> YOUR INSTRUCTIONS
Starting at the top of the records below and ending with the line that contains "The width and", print each line exactly as written, skipping the pictures.

Dataset entries
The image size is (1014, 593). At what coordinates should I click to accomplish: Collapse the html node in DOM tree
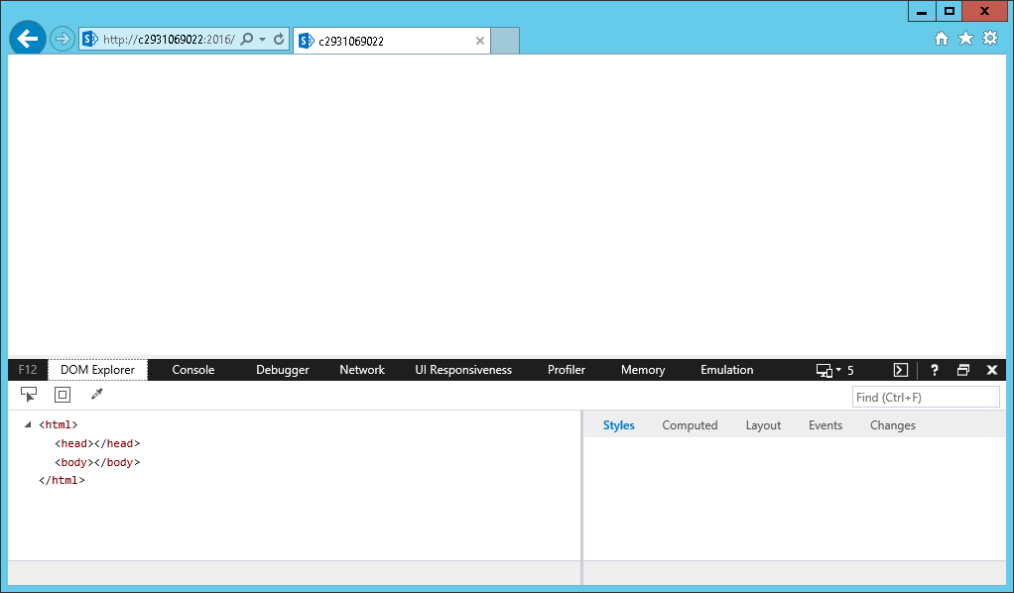28,425
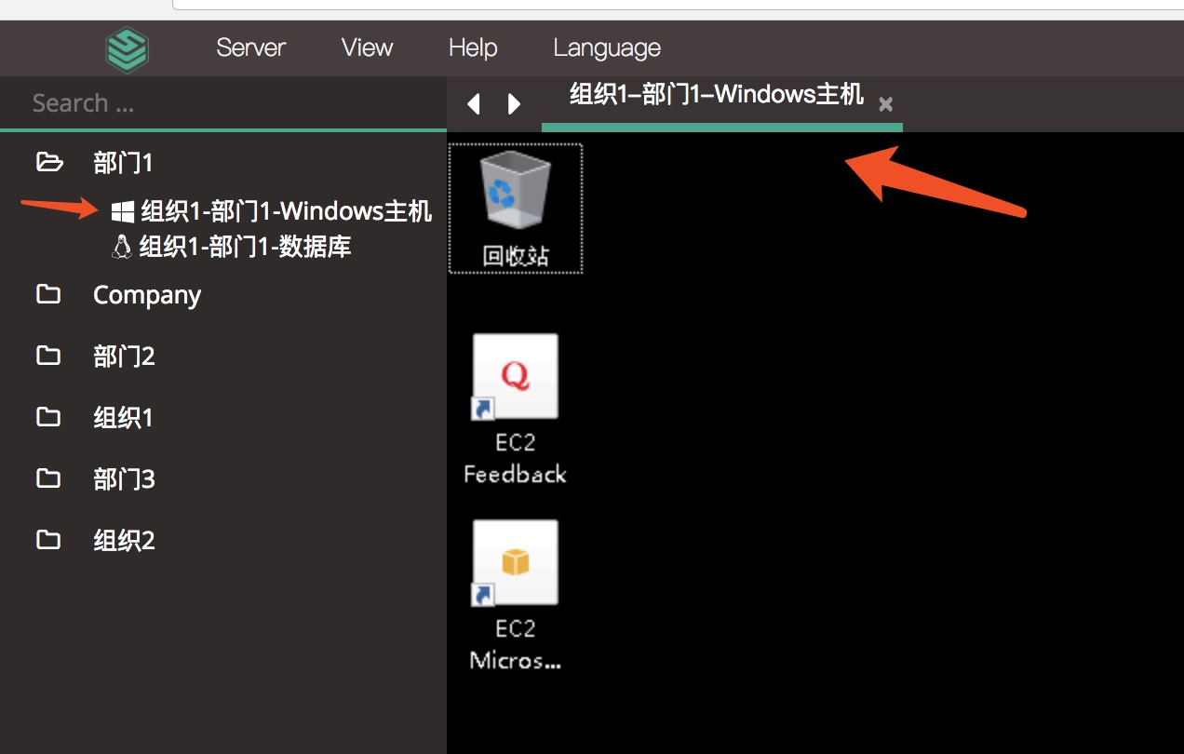1184x754 pixels.
Task: Select the Windows icon next to 组织1-部门1-Windows主机
Action: point(122,210)
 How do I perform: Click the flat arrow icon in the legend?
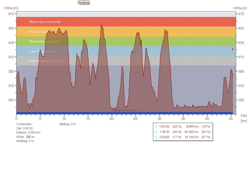point(156,132)
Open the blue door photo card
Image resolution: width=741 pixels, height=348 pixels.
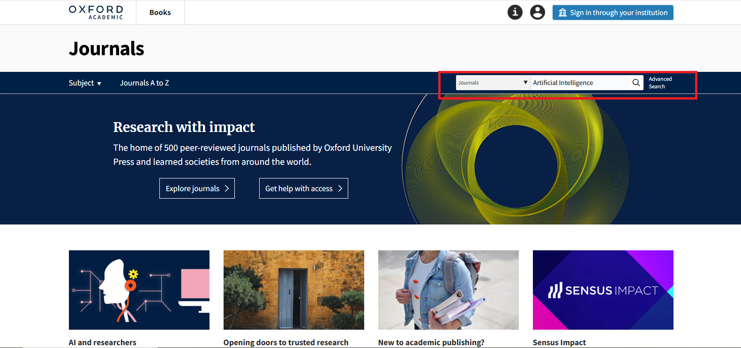coord(294,290)
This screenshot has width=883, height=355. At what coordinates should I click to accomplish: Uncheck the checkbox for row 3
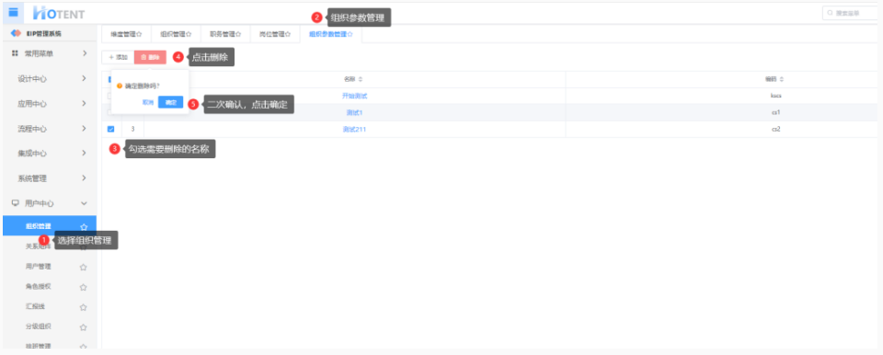pos(111,129)
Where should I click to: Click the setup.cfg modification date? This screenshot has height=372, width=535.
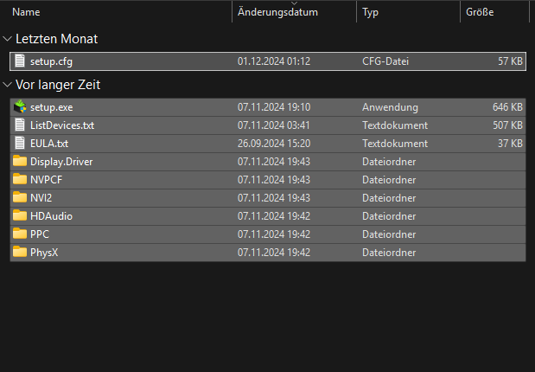pyautogui.click(x=273, y=61)
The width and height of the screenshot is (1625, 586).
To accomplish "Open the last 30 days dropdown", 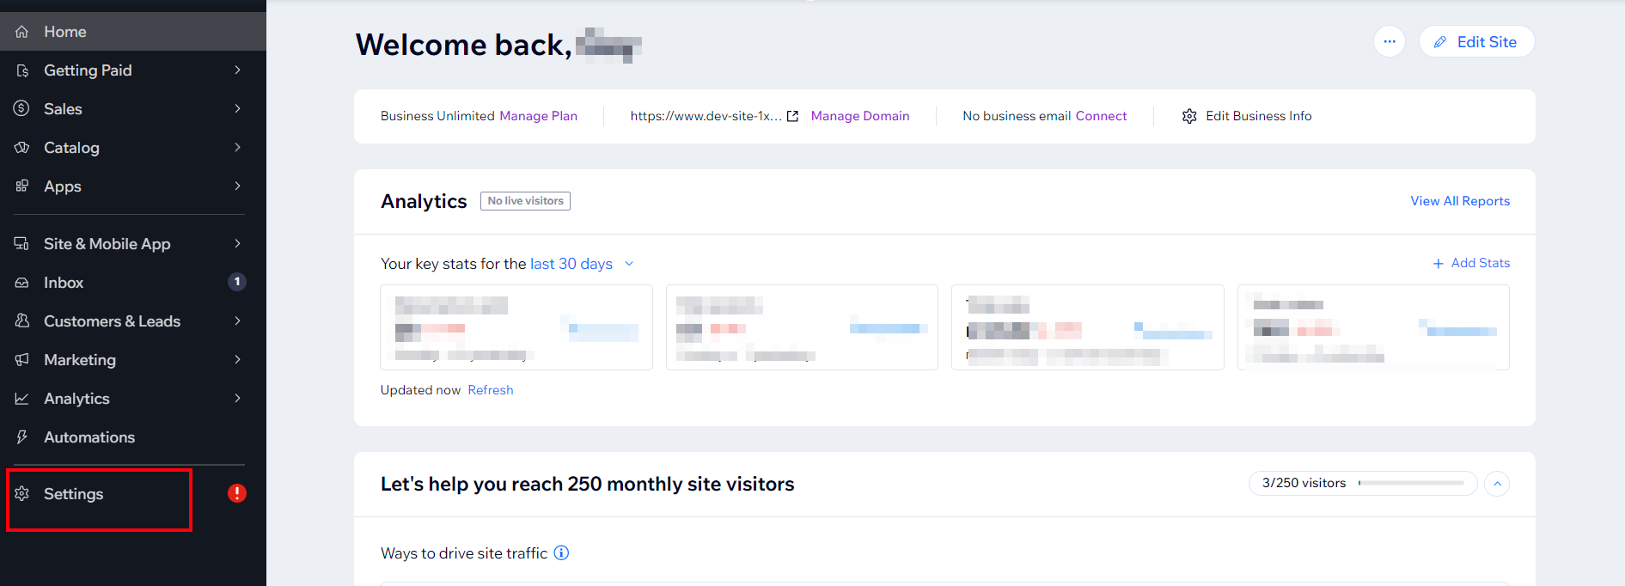I will (x=582, y=264).
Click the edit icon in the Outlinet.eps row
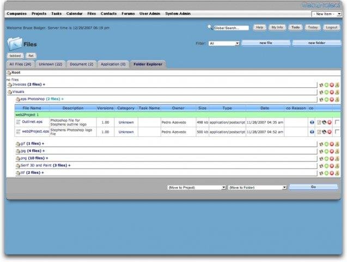This screenshot has height=262, width=347. coord(320,122)
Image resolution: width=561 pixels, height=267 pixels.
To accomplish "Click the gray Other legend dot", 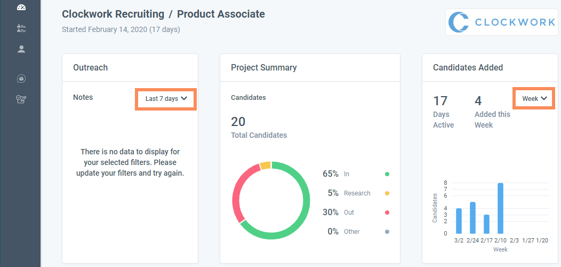I will point(387,232).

> EXERCISE OUTPUT
The image size is (1014, 593). At what coordinates should I click to accomplish: Collapse the html node in DOM tree
28,425
1184x754 pixels.
Task: Select the Windows icon next to 组织1-部门1-Windows主机
Action: point(122,210)
 How do I perform: Click the flat arrow icon in the legend?
point(156,132)
Open the blue door photo card
Image resolution: width=741 pixels, height=348 pixels.
coord(294,290)
This screenshot has width=883, height=355. At what coordinates should I click to accomplish: Uncheck the checkbox for row 3
pos(111,129)
Where should I click to: Click the setup.cfg modification date? This screenshot has height=372, width=535.
pyautogui.click(x=273, y=61)
The width and height of the screenshot is (1625, 586).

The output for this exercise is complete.